An audio mixer is an electronic device that channels incoming audio signals while maintaining control over such effects as volume level, tonality, placement, and other dynamics for music production. In professional sound mixing, this device is sometimes called a soundboard (sound board), mixing console, or mixer.
Traditional audio mixers are physical pieces of equipment with inputs for instruments and digital devices such as drum machines, auxiliary line-ins, and microphones. Mixing technology is also available via software, but requires an advanced sound card that features instrument inputs. Alternately, a person can transfer pre-recorded tracks to a computer for use with audio software.
Modern digital mixers are made for both professional and nonprofessional use, covering a wide range of quality and price. Studios commonly use a dedicated one, while in the nonprofessional market, it is often coupled with a digital recorder. The least expensive, nonprofessional models feature 4-track digital recording with built-in mixer. Additional channels add to the price, all else being equal, with high-end models featuring 24 channels.
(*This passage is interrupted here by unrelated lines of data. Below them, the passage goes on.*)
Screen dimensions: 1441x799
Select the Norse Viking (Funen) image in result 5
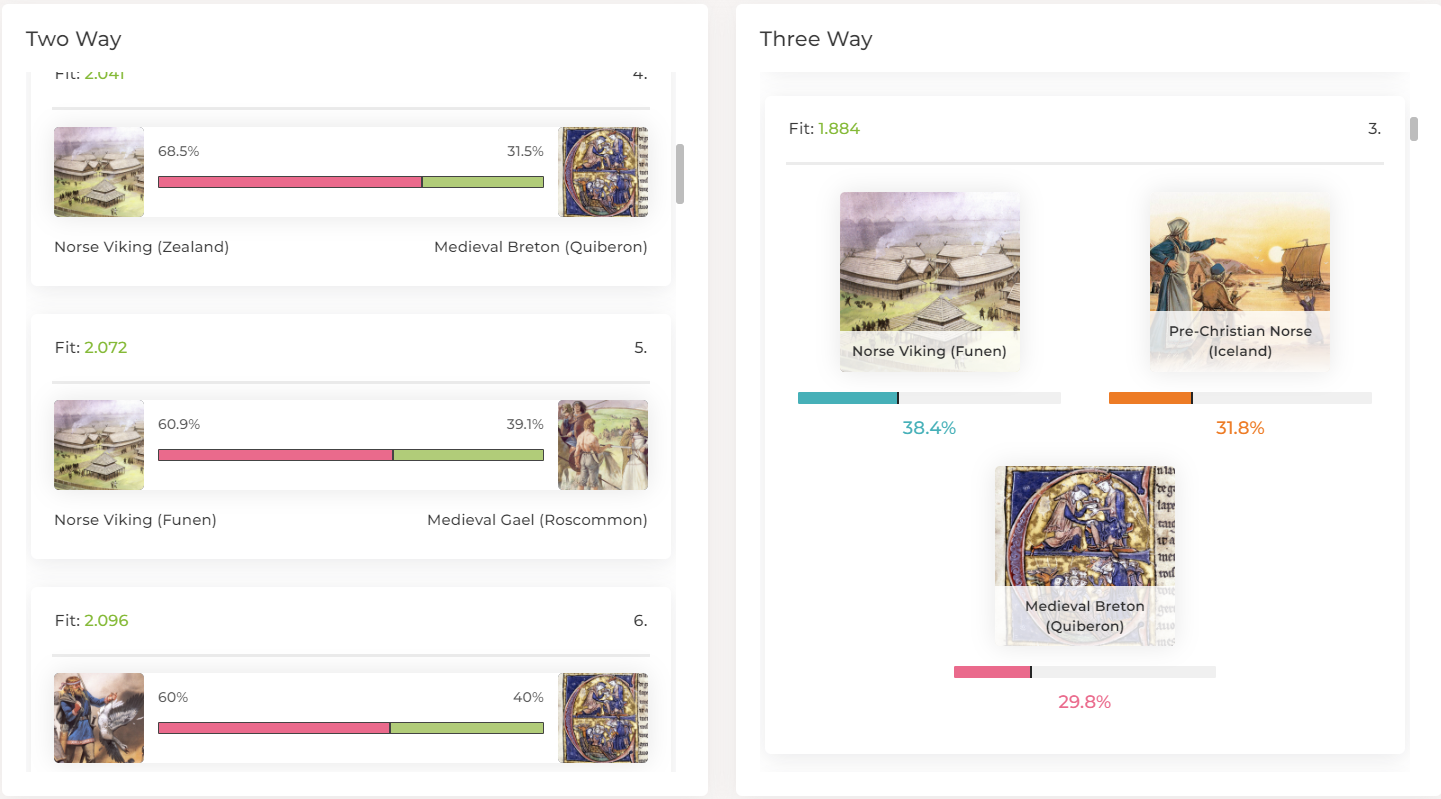[x=99, y=445]
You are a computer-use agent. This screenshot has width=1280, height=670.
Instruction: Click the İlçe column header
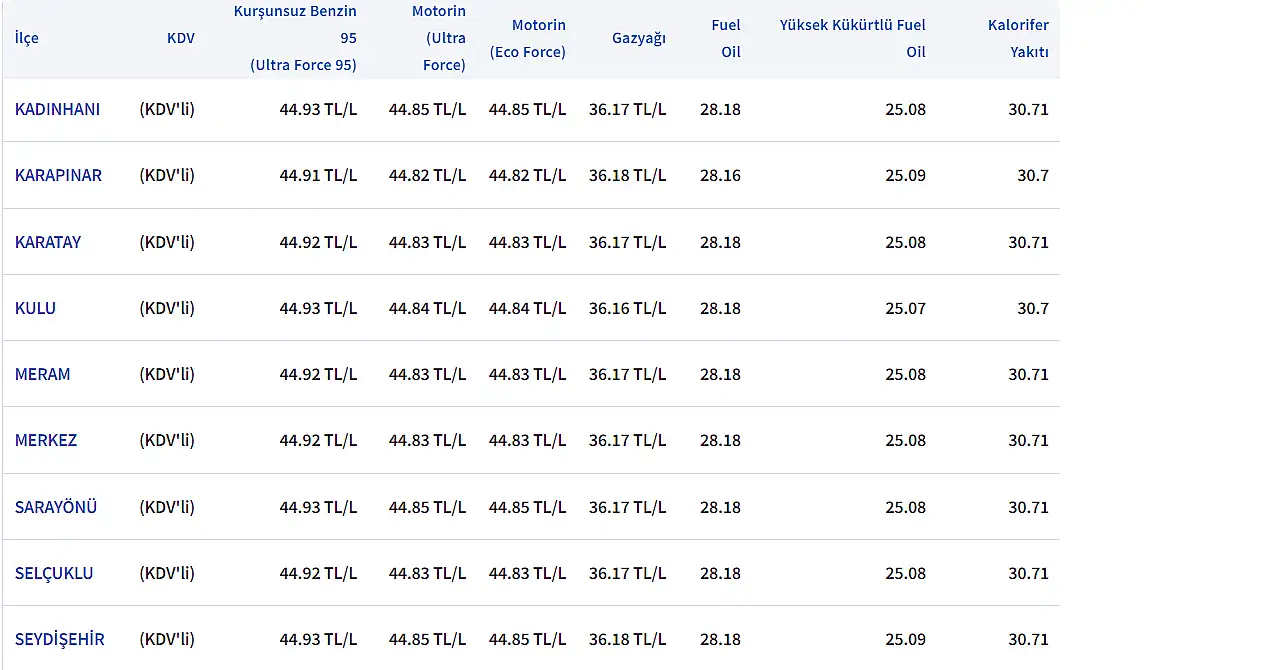(27, 38)

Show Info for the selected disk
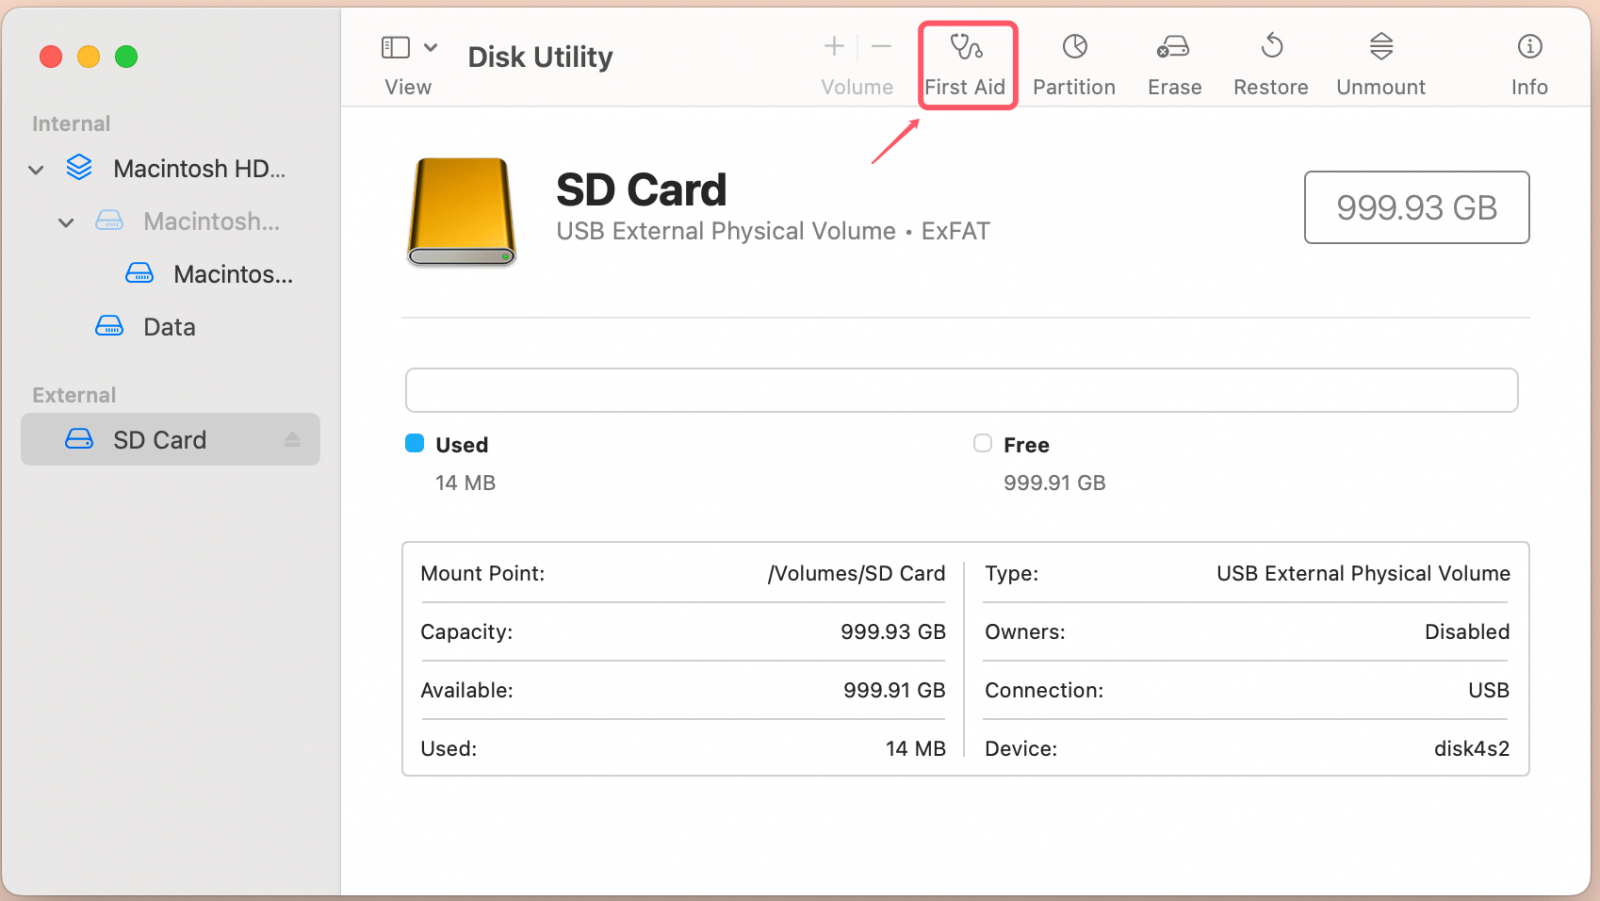tap(1529, 64)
Each channel on a mixer or soundboard is dedicated to a separate track, such as one channel for drums, one for lead guitar, rhythm, bass, keyboards, and so on. By keeping each instrument on its own track, channels not only stay clean of artifacts, but the sound engineer has maximum control over every element and aspect of the project.
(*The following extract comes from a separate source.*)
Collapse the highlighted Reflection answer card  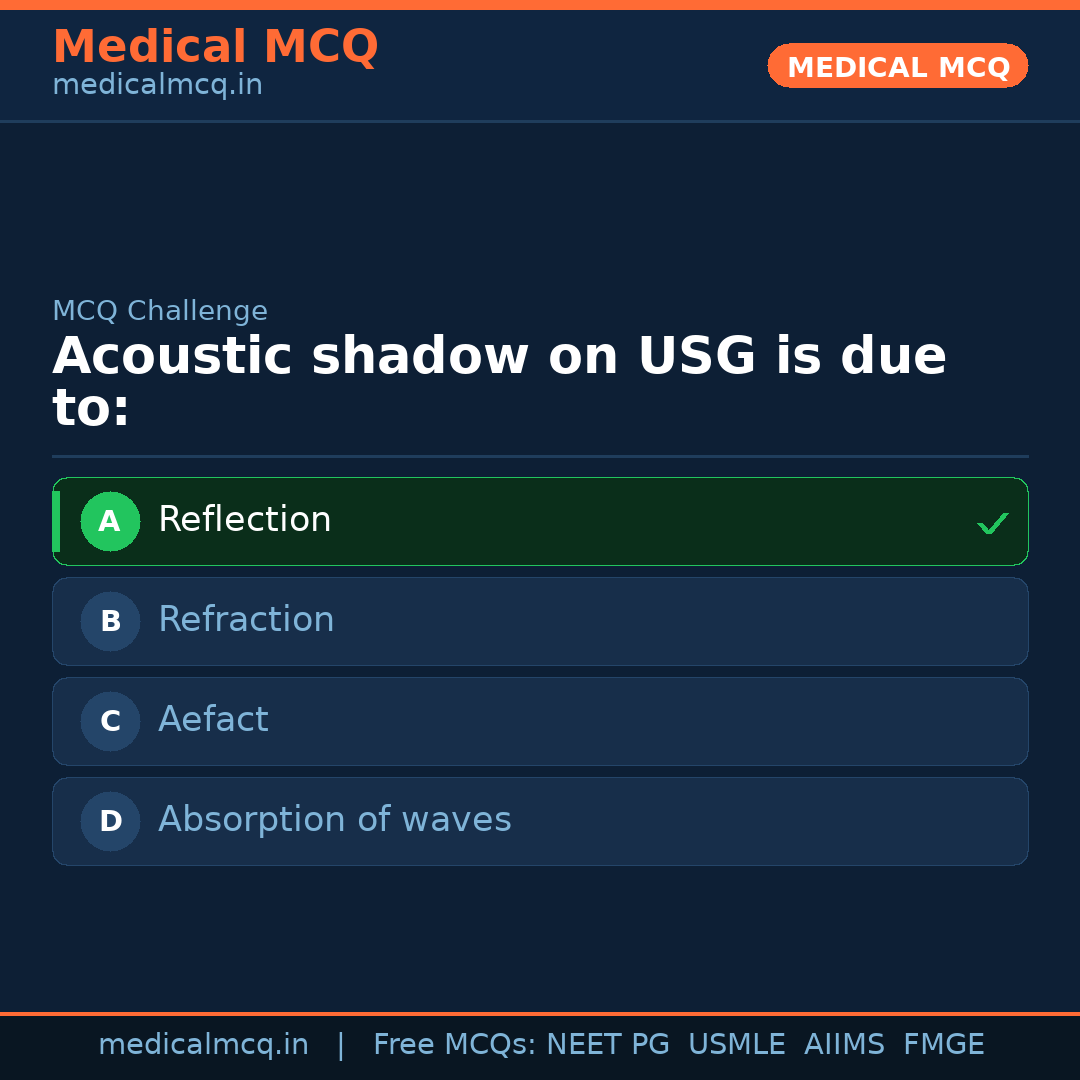(540, 521)
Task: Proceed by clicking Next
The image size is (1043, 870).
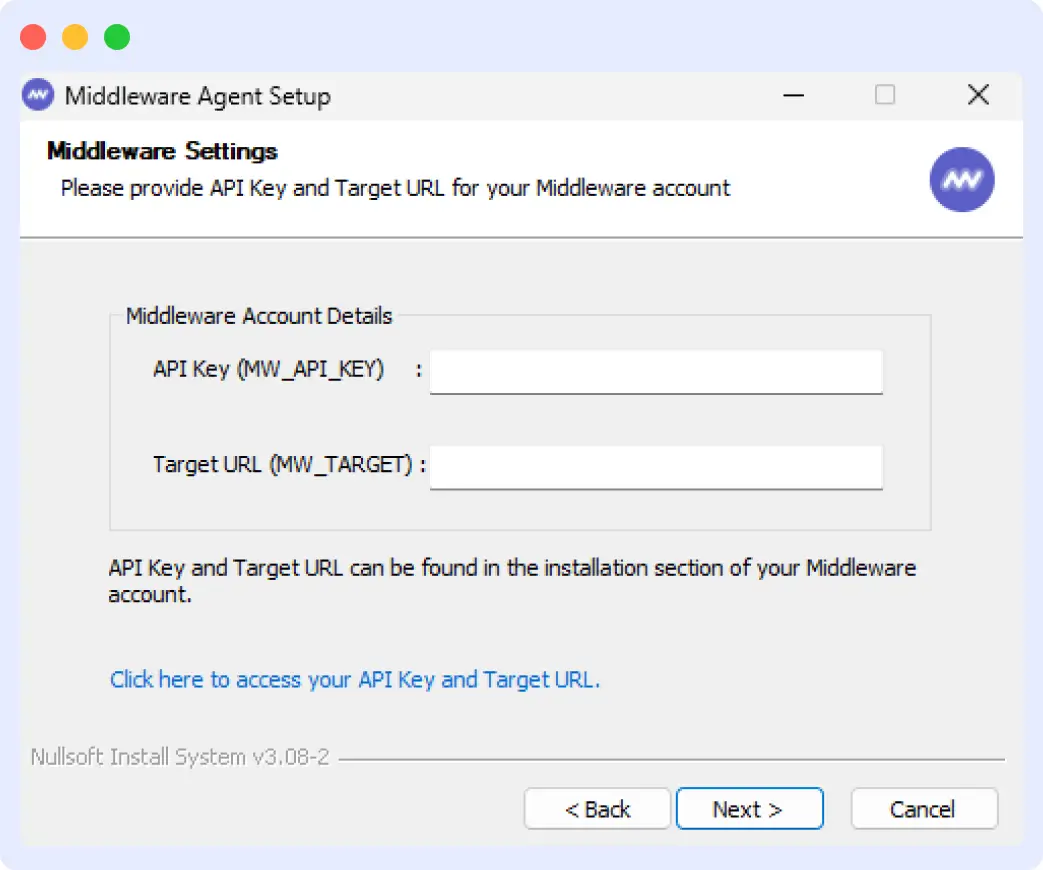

Even after a track is recorded, the volume, echo, reverb, equalization, and various other effects can be applied as needed to tweak the sound. When tracks are played through the audio mixer simultaneously, the engineer can adjust or manipulate individual instruments or vocals to get the blend just right, as each channel has its own “lane” of controls. If drums overpower the mix at some point, they can be leveled down. If the lead guitar is buried, it can be brought out front. If vocals are muddy, they can be brightened.
A good audio mixer also features panoramic potentiometers otherwise known as “pan pots.” This control places an audio track to the left, center, or right within the mix to create a full stereo image. Traditionally, vocals are centered, with lead and rhythm guitars taking up opposite ends of the mix, and drums filling the background. This builds an acoustical environment, as if the band is surrounding the listener. Keyboards, percussion, and other instruments are also carefully placed within the image. In some instances, a drum roll or lead riff might “slide” or “roll” (pan) from one stereo channel to the other for effect, creating a sensation of movement.
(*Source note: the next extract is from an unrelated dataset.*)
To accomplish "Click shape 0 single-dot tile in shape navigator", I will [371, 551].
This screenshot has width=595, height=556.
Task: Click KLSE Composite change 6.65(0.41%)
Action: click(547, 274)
In music production, the drum track is typically produced first, providing the foundation on which to build the other tracks. Once a second track is finished, it can be “bounced” to the drum track to free up another channel, and so on. Though there are limits to how many tracks can be bounced, even an inexpensive 4-track recorder with a built in mixer is generally capable of producing eight tracks or more. In all cases, the end result is mixed down to a 2-track stereo recording known as the “master,” from which a compact disk can be made for duplication.
Musicians who play at home and would like to record and produce their own original music may find that a mobile, palm-sized 4-channel audio mixer can be sufficient for the job. Some models come complete with built-in digital bass and drum kits for accompaniment, and an array of guitar effects. These affordable audio recorder/mixers won’t have the capability or control of larger, more professional models, but they do have astounding feature sets for their class. Some models use flash cards for unlimited memory, and many models offer universal serial bus (USB) or Firewire® ports so the final mix can be more easily transferred to a computer for burning to compact disk.
If the musician would like something with greater editing features, 8-16 track digital models might be a better choice. A mixer, recorder, and burner in one, the person can lay down his or her tracks, mix them, and burn the master to CD with a single machine that’s half the size of a laptop and a fraction of its weight. A similar but less expensive model will not include the burner, and the user can transfer the music to his or her computer to burn it.
A 24-track audio mixer is generally more soundboard than the average person needs, though standard in studio production. As expected, these models can cost a great deal of money, though a low-end model can be had for less. Before a musician purchases one, he or she would be wise to check for professional reviews along with consumer reviews.